Benny Golson

Benny Golson

Golson playing in New York City, 2006
Background information
Born (1929-01-25) January 25, 1929
Philadelphia, Pennsylvania, United States
Genres Jazz, bebop, hard bop
Occupation(s) Musician, composer, arranger
Instruments Tenor saxophone

Benny Golson (born January 25, 1929) is an American bebop/hard bop jazz tenor saxophonist, composer, and arranger.[1] He came to prominence with the big bands of Lionel Hampton and Dizzy Gillespie, more as a writer than a performer, before launching his solo career. Golson is known for co-founding and co-leading The Jazztet with trumpeter Art Farmer in 1959. From the late 1960s through the '70s Golson was in demand as an arranger for film and television and thus was less active as a performer, but he and Farmer reformed the Jazztet in 1982. Several of Golson's songs have become jazz standards, including "Blues March", "Whisper Not", "I Remember Clifford", and "Killer Joe".

Biography

While in high school in Philadelphia, Golson played with several other promising young musicians, including John Coltrane, Red Garland, Jimmy Heath, Percy Heath, Philly Joe Jones, and Red Rodney. After graduating from Howard University, Golson joined Bull Moose Jackson's rhythm and blues band; Tadd Dameron, whom Golson came to consider the most important influence on his writing, was Jackson's pianist at the time.

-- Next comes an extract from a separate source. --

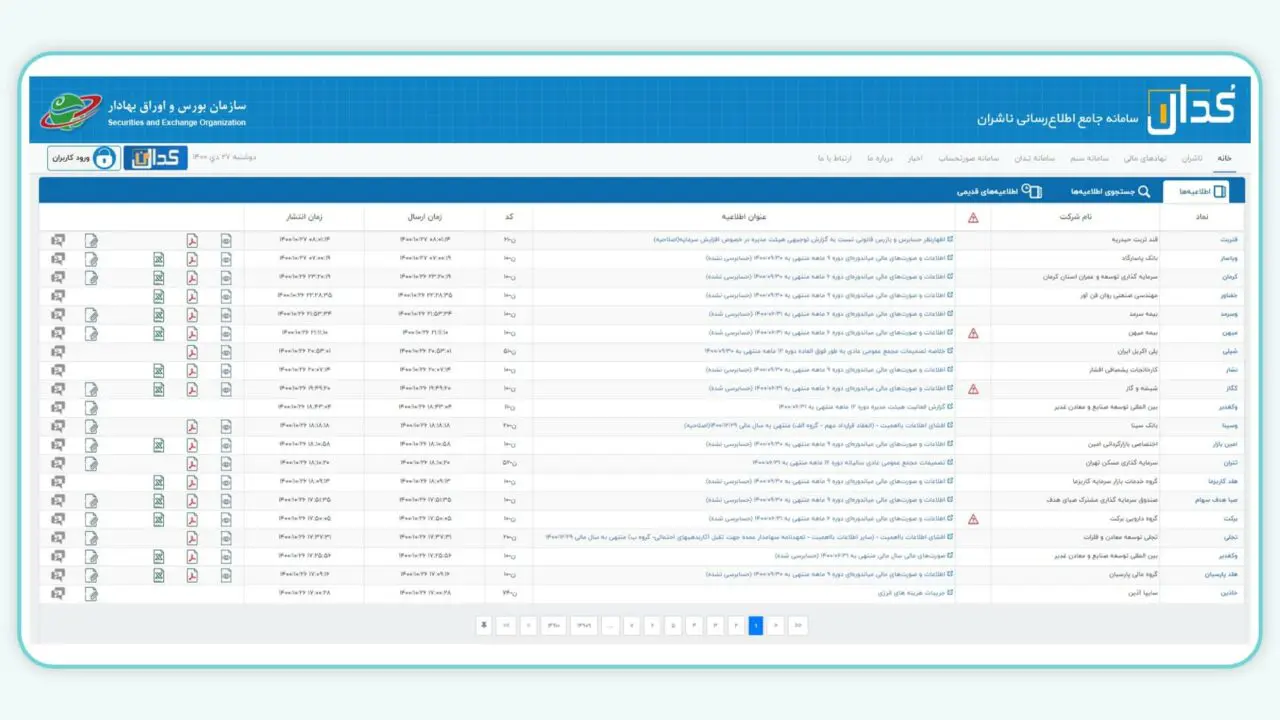Open ناشران in the top navigation menu

1191,158
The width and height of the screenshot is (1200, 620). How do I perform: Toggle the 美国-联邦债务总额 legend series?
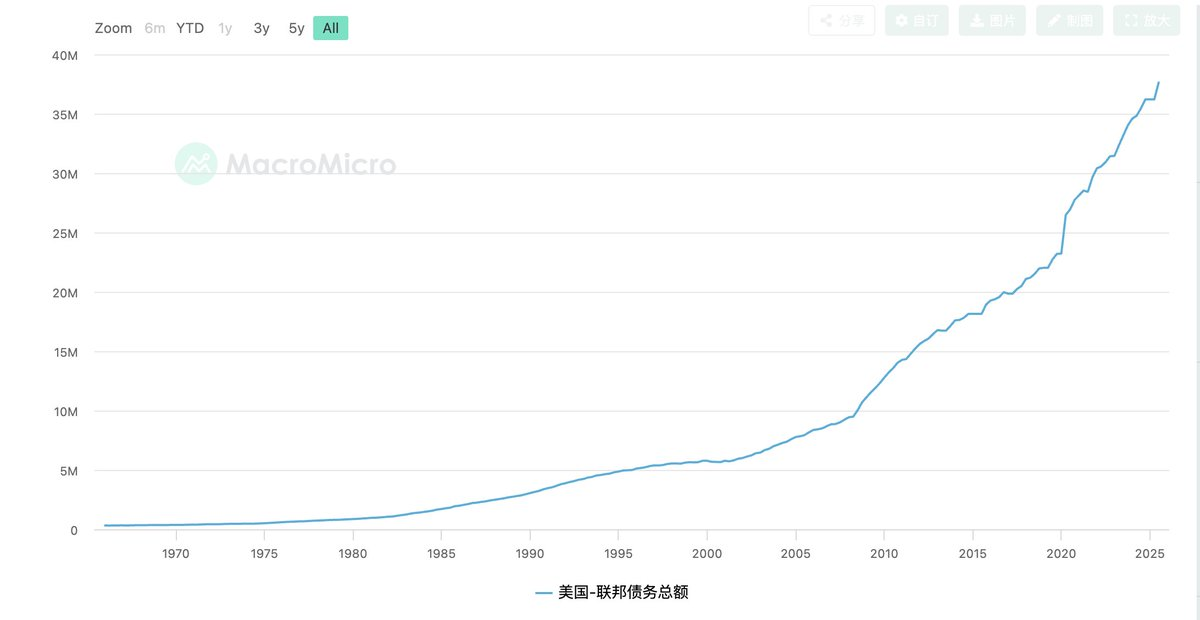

From 1953 to 1959 Golson played with Dameron's band and then with the bands of Lionel Hampton, Johnny Hodges, Earl Bostic, Dizzy Gillespie, and Art Blakey and the Jazz Messengers with whom he recorded the classic Moanin' in 1958.

Golson was working with the Lionel Hampton band at the Apollo Theater in Harlem in 1956 when he learned that Clifford Brown, a noted and well-liked jazz trumpeter who had done a stint with him in Dameron's band,[2] had died in a car accident. Golson was so moved by the event that he composed the threnody "I Remember Clifford", as a tribute to a fellow musician and friend.

In addition to "I Remember Clifford", many of Golson's compositions have become jazz standards. Songs such as "Stablemates", "Killer Joe", "Whisper Not", "Along Came Betty", and "Are You Real?" have been performed and recorded numerous times by many musicians.[3]

Golson at "Kimball's" Jazz club, San Francisco, with the Jazztet, July 21, 1985.

From 1959 to 1962 Golson co-led the Jazztet with Art Farmer. Golson then left jazz to concentrate on studio and orchestral work for 12 years. During this time he composed music for such television shows as Mannix, Ironside, Room 222, M*A*S*H, The Partridge Family and Mission: Impossible. He also formulated and conducted arrangements to various recordings, such as Eric Is Here, a 1967 album by Eric Burdon, which features five of Golson's arrangements, conducted by Golson.[4]

During the mid-1970s Golson returned to jazz playing and recording. In 1982 he re-organized the Jazztet.[5]

In 1995 Golson received the NEA Jazz Masters Award of the National Endowment for the Arts.

Golson made a cameo appearance in the 2004 movie The Terminal, related to his appearance in the famed A Great Day in Harlem photo of famous jazz musicians. Main character Viktor Navorski (Tom Hanks) travels to the US from Europe to obtain Golson's signature; as of 2017, he is one of only two surviving musicians from the photo (the other being Sonny Rollins). Golson's song song "Something in b Flat" (from the album "Benny Golson's New York scene") can actually be heard in one of the scenes of the movie while Hanks's character is painting and redecorating part of an airport terminal.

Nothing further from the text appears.